La desnaturalización de la democracia no es, desde luego, un problema genuinamente español, pero sí su cronificación. Probablemente, porque se ve la política como un coto cerrado en el que solo pueden cazar quienes detentan el poder, lo cual convierte el debate ideológico en una lucha encarnizada. La Asamblea de Madrid es un buen ejemplo. 

Para lograr este objetivo, se construyen falsos antagonismos ideológicos que buscan polarizar a la sociedad, como si las propuestas de Sánchez y Casado, en particular en el terreno económico, fueran radicalmente distintas, cuando hoy el país empieza a sacar la cabeza gracias a cuatro factores que vienen de fuera y a los que ni uno ni otro han contribuido de forma decisiva: la vacunación, la suspensión de las reglas fiscales, la puesta a disposición de los fondos europeos y las ingentes compras de deuda por parte del banco central.
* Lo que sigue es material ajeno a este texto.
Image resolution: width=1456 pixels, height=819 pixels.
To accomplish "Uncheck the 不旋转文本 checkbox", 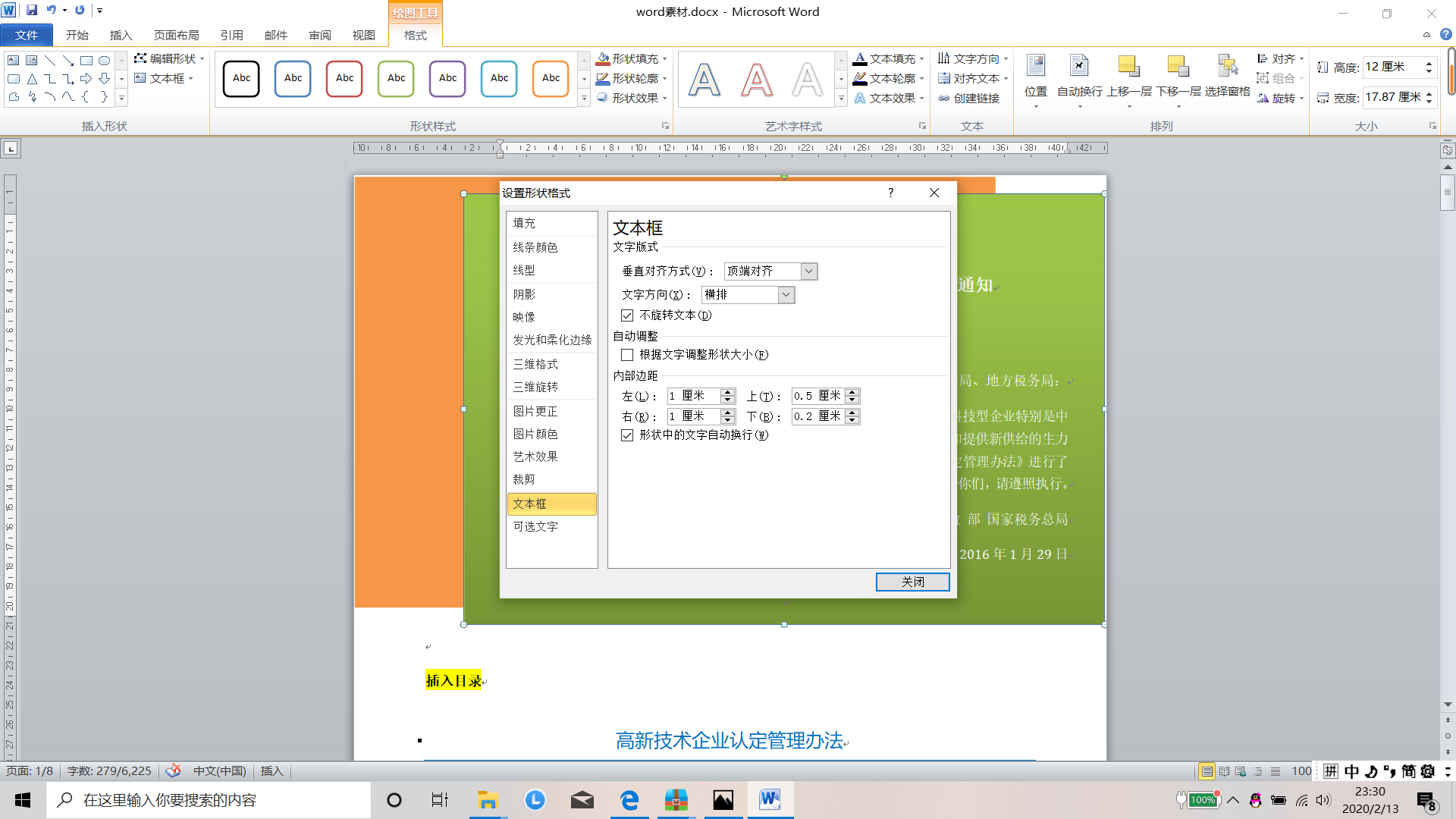I will (627, 315).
Sin estas cuatro aportaciones, España estaría hoy sumida en una crisis descomunal, como fue la de 2008, de la que tardó seis años en recuperarse. Conviene recordarlo cuando se dice que ahora se están haciendo las cosas de otra manera. Ni siquiera Cataluña es un asunto de Estado, cuando todo el mundo sabe que el perímetro legal es el que marca la Constitución, y que la fuerza del independentismo es, precisamente, la debilidad de las políticas de Estado.

Malos incentivos

La existencia de barreras de entrada a la política, mediante listas cerradas u otros mecanismos defensivos, no es un asunto cualquiera. Supone un incentivo a la creación de gobiernos fuertes, estructurados en torno a partidos sin ningún interés en renovarse, más allá de las caras, y que crecen sobre las cenizas del parlamentarismo, toda vez que para ello utilizan su enorme capacidad para controlar todos los resortes del poder, ya sea a través del clientelismo político o mediante el asalto de las instituciones. 

No es baladí que España sea uno de los países del mundo donde hay más cambios en la Administración cuando llega un nuevo Gobierno, incluso en los niveles más bajos. 
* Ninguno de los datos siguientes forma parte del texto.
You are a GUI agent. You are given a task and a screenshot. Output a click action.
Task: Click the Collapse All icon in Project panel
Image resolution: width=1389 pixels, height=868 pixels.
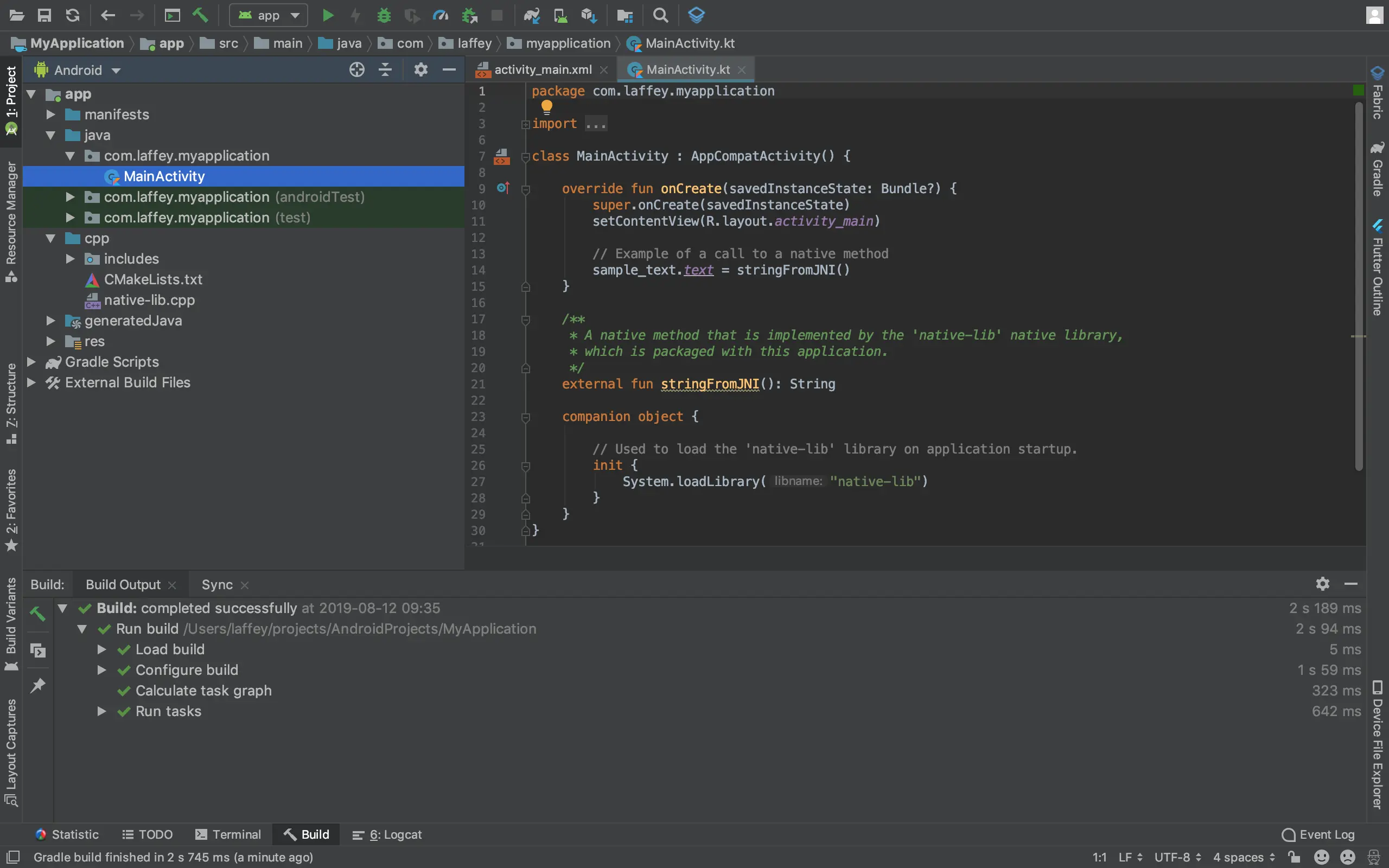pos(385,70)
Cabe recordar que la irrupción de Trump o el triunfo del Brexit, además de otras causas, tuvo que ver con el desgaste del viejo bipartidismo imperante en EEUU y Reino Unido, que no supo leer las consecuencias de la globalización sobre amplias capas sociales que antes estaban integradas en el sistema político. En España, todo un ex primer ministro francés, Manuel Valls, tuvo que huir porque se le ocurrió pactar para evitar que Barcelona cayera en manos del independentismo, lo que refleja el encanallamiento a la que ha llegado el sistema político. Sin duda, porque los partidos, en este caso Ciudadanos, con una estructura de poder fuertemente centralizada, tienden a ningunear a las minorías, que son quienes garantizan la pluralidad en cualquier formación política

La existencia de barreras de entrada a la política, mediante listas cerradas u otros mecanismos defensivos, no es un asunto cualquiera 

Precisamente, el escenario al que parece encaminarse ahora la política española tras el previsible colapso de Ciudadanos. No es que haya fracasado un partido centrista con vocación de bisagra, sino que lo que ha fallado es una regeneración estructural de la política española, lo que explica que se hayan ido acumulando los viejos problemas. Solo hay que releer los programas electorales de 2015, el año en que comenzó a resquebrajarse la hegemonía absoluta del PSOE y del PP, para comprobar cómo muchos de los rasgos que definen la calidad de una democracia siguen sin ser atendidos: transparencia, rendición de cuentas, aforamientos, despolitización de la justicia, mejora de los sistemas de representación o reforzamiento de la calidad institucional. O, incluso, la mejora del sistema de elección de las élites, que en última instancia es la mejor garantía de que funciona la igualdad de oportunidades. Y es lo que en España falla de forma clamorosa

Nada o muy poco se ha hecho, pero ahora con una diferencia. El adocenamiento supone recuperar el viejo turnismo de los partidos dinásticos, lo cual solo puede generar preocupación. Réquiem por un difunto.